**What this task involves**
Please write out, exactly as they appear, the line containing "[Acesse nosso Whatsapp] (126, 2113)" and every line after it to the end of the records, and nothing more.

**Data supplied**

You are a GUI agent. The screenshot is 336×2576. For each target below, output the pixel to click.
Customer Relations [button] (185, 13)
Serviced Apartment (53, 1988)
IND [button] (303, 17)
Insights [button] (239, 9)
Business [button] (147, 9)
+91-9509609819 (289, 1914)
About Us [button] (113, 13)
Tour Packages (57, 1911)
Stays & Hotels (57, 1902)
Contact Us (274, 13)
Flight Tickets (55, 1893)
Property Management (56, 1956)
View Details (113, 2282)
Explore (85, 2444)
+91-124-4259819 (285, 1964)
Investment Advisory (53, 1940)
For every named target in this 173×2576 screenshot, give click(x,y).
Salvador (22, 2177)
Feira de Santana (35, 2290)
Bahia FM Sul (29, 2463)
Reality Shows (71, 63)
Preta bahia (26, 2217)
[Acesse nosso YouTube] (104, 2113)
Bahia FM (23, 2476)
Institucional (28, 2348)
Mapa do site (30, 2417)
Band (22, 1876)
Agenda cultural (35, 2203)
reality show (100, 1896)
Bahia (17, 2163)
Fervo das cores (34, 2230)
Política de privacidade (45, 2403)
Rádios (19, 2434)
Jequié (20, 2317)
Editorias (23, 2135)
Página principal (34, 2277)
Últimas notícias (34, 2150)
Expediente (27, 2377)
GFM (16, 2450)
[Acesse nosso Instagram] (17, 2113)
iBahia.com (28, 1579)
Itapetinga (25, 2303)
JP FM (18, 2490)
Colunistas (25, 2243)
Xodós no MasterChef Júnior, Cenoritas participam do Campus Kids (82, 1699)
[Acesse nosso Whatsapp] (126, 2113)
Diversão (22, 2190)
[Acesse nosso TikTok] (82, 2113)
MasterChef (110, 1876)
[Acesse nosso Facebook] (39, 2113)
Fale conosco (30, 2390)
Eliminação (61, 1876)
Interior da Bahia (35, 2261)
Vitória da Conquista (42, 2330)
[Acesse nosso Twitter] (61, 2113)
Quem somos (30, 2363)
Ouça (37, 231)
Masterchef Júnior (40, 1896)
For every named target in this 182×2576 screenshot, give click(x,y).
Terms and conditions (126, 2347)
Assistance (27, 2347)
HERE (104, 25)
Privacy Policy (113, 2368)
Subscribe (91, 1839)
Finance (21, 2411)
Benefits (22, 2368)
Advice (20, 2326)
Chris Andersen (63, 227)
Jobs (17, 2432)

**Exercise output**
[Acesse nosso Whatsapp] (126, 2113)
Diversão (22, 2190)
[Acesse nosso TikTok] (82, 2113)
MasterChef (110, 1876)
[Acesse nosso Facebook] (39, 2113)
Fale conosco (30, 2390)
Eliminação (61, 1876)
Interior da Bahia (35, 2261)
Vitória da Conquista (42, 2330)
[Acesse nosso Twitter] (61, 2113)
Quem somos (30, 2363)
Ouça (37, 231)
Masterchef Júnior (40, 1896)
For every named target in this 182×2576 screenshot, give click(x,y).
Terms and conditions (126, 2347)
Assistance (27, 2347)
HERE (104, 25)
Privacy Policy (113, 2368)
Subscribe (91, 1839)
Finance (21, 2411)
Benefits (22, 2368)
Advice (20, 2326)
Chris Andersen (63, 227)
Jobs (17, 2432)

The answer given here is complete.